相手の全てを知らなければならないとしたら、少なくとも面接選考に全員を呼ばなければならなくなる。
しかしながら、それは無理というもの。よって「入社可能性が高い人材を効率的に通す」というのが書類選考の現実的な目標となる。
前置きが長くなったが、書類選考で人事が見ている4つのポイントをご紹介しよう。
- 年齢
- 学歴
- 職歴(社歴)
- 実績
他にも性格や英語力、性別、志望動機、資格等々あるが、それは多くの場合、書類選考の重要な要素にはならない。

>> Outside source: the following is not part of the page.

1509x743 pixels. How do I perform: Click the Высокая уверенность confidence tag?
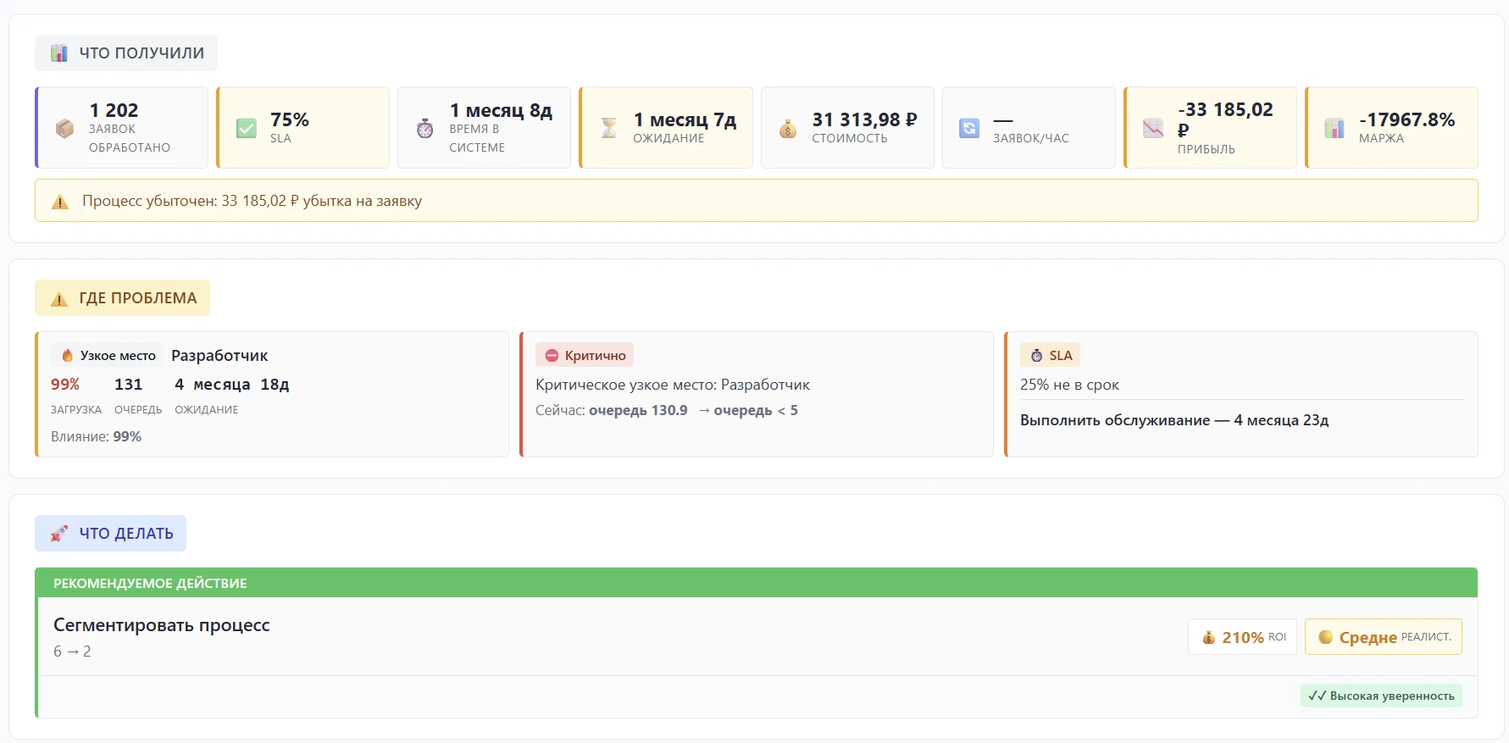coord(1381,696)
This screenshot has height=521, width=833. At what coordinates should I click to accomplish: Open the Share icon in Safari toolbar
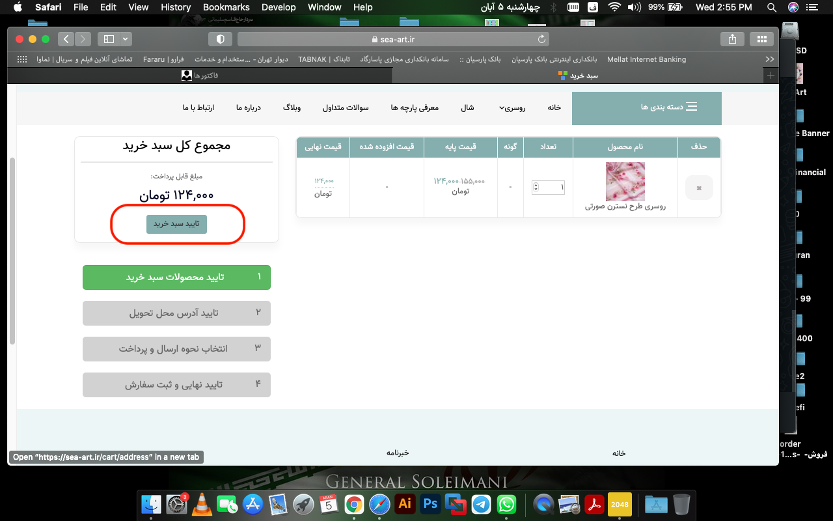(732, 39)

まず、国籍や性別は、そもそも公式に理由にできません。性格や志望動機は、面接で確認したほうが良いです。
資格や英語力は仕事によっては必須ですが、逆に言えば一部の仕事「以外」では若干の加点要素にしかなりません。
いずれも、上記4つのポイントでダメだった場合に挽回できるほどのインパクトはないのです。
ここから、書類選考で確認される重要なポイントがなぜ上記の4つなのか、そしてその対策(そのポイントにおいて劣っている場合の挽回策)についてそれぞれ記載していく。
ポイント1(履歴書):年齢
まず見るのは年齢(主に履歴書に記載)である。
マネージャーの求人でもない限り、人気企業では35歳くらいまでの人しか採らず、遅くとも39歳くらいまでかと思う。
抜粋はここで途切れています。